Bretón entusiasmado
No se puede hablar con un asesino que está más contento con la charla que tú, y sobre todo no se puede inferir de su entusiasmo cuatro razones peregrinas y obviar la que está a la vista de todos, que es la de seguir torturando a su exmujer


Mi problema con el libro de Luisgé Martín sobre José Bretón es que, cuando el autor le escribe a la cárcel para sugerirle la idea, el asesino de Ruth, de seis años, y José, de dos, responde: “Me entusiasma tu propósito”. Ese era un momento extraordinario para abandonar el libro si lo que se quería era hablar con Bretón y nada más que con Bretón. La mejor manera de entrevistar a un asesino es convencerlo; la peor, que el asesino, con la orden de no comunicarse por ningún medio con su víctima, estuviese esperando la entrevista como agua de mayo. No se puede hablar con un asesino que está más contento con la charla que tú, y sobre todo no se puede inferir de su entusiasmo cuatro razones peregrinas y obviar la que está a la vista de todos, que es la de continuar torturando a su exmujer desde prisión después de matar a sus dos hijos, cumpliendo aquello que anunció el comisario de Córdoba a Marlasca y Rendueles en el libro Territorio Negro: “Cuando nadie se acuerde ya de él, contará con todo detalle lo que hizo con los niños. Y lo hará, como siempre, para hacer daño a Ruth”. Algo diferente sería que, con la declaración de Bretón, el autor emprendiese un tour de force que abarcase todos los detalles, y todas las voces, del crimen (amén de lo sustancial: avisar a la víctima y que esta no se encuentre de golpe en los periódicos los detalles del asesinato de sus hijos contados, vaya por Dios, por su asesino, con frivolidades tales como que los mató “por impaciencia”). Por eso producen cierta irritación esas comparaciones con Capote, Lagioia o Carrère: Martín tuvo fácil lo que suele ser más difícil, contar con la confianza del asesino, y prefirió no aprovecharla. Dedicar tiempo y recursos para levantar una obra colosal, que la había. Y cumplir así el único propósito moral que un autor debe tener al recibir la primera carta de Bretón: que a Bretón, acabado el libro, no le entusiasme ya tanto la idea.

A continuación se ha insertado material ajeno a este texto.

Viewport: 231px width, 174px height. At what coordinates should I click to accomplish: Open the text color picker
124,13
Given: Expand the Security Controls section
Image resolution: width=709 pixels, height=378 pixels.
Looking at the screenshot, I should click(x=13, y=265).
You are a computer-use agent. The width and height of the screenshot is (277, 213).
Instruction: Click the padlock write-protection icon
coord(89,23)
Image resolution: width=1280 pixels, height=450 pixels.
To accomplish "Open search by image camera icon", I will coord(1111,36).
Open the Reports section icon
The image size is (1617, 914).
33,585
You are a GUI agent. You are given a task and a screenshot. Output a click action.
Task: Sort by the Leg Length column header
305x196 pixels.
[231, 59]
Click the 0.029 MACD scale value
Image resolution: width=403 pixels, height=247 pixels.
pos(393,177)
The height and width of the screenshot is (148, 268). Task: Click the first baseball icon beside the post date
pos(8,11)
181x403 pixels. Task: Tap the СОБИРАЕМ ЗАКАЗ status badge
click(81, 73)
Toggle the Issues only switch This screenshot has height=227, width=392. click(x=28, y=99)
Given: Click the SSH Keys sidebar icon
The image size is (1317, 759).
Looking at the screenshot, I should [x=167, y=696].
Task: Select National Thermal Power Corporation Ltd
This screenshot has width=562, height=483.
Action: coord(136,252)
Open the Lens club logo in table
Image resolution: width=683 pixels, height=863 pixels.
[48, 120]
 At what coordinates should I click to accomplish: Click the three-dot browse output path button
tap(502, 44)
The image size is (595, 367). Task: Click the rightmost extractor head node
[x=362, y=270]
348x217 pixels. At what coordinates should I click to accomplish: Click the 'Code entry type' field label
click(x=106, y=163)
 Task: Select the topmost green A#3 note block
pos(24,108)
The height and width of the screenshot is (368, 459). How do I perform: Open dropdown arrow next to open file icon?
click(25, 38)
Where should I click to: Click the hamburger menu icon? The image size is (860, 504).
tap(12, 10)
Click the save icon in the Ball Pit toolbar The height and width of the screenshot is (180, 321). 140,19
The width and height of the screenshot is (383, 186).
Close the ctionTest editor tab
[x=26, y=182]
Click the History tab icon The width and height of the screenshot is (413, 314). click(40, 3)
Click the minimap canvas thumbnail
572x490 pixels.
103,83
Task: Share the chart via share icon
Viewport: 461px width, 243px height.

Que su declaración fuese contrastada, confrontada y rebatida, y el relato armado con todos sus pliegues. De tal manera que el resultado no sea presentarlo como un monstruo, que eso le da igual, sino que ese monstruo no tenga acceso a su víctima a solas, empaquetado en las páginas de un libro, sino debidamente, escrupulosamente acompañado.